Performance Analysis of Probabilistic Multipath Transmission of Video Streaming Traffic over Multi-Radio Wireless Devices

Popular smart wireless devices become equipped with multiple radio interfaces. Multihoming support can be enabled to allow for multiple simultaneous associations with heterogeneous networks. In this study, we focus on video streaming traffic and propose analytical approaches to evaluate the packet-level and call-level performance of a multipath transmission scheme, which sends video traffic bursts over multiple available channels in a probabilistic manner. A probability generation function (PGF) and z-transform method is applied to derive the PGF of packet delay and any arbitrary moment in general. Particularly, we can obtain the average delay, delay jitter, and delay outage probability.

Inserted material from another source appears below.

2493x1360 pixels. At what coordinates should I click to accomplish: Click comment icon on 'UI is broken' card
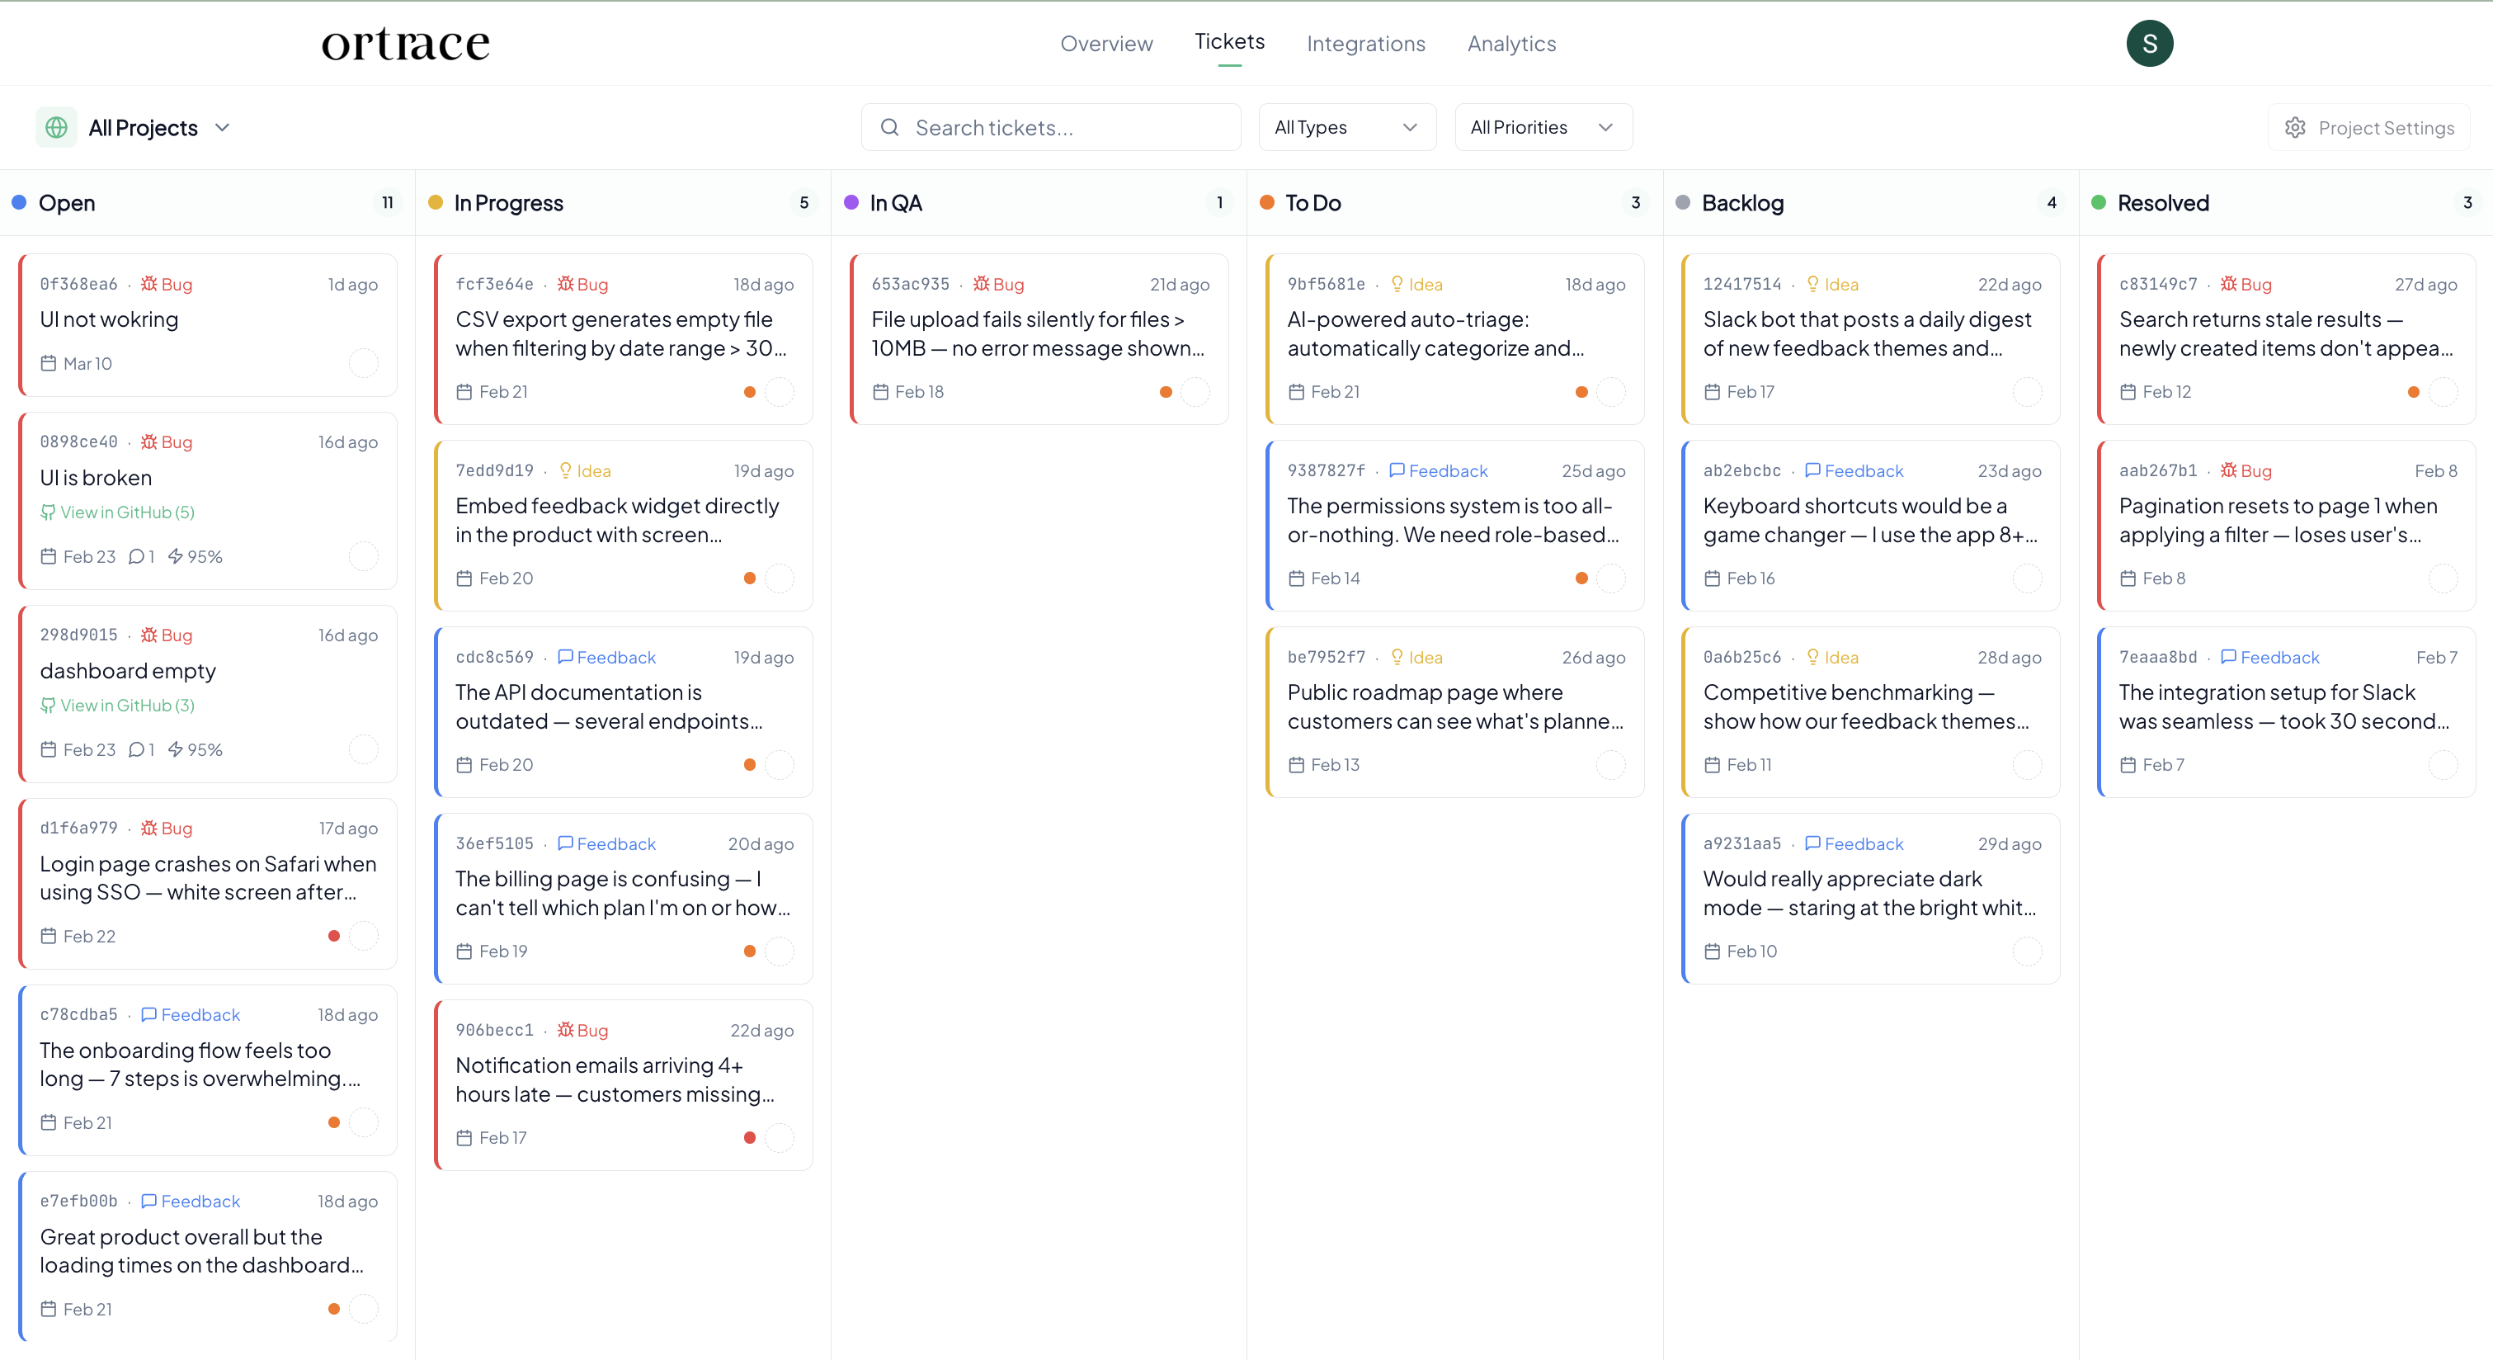point(136,557)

The essential characteristics of video traffic are taken into account, such as deterministic burst intervals, highly dynamic burst length, and batch arrivals of transmission packets. The video substream traffic resulting from the probabilistic flow splitting is characterized by means of zero-inflated models. Further, the call-level performance, in terms of flow blocking probability and system throughput, is evaluated with a three-dimensional Markov process and compared with that of an always-best access selection. The numerical and simulations results demonstrate the effectiveness of our analysis framework and the performance gain of multipath transmission.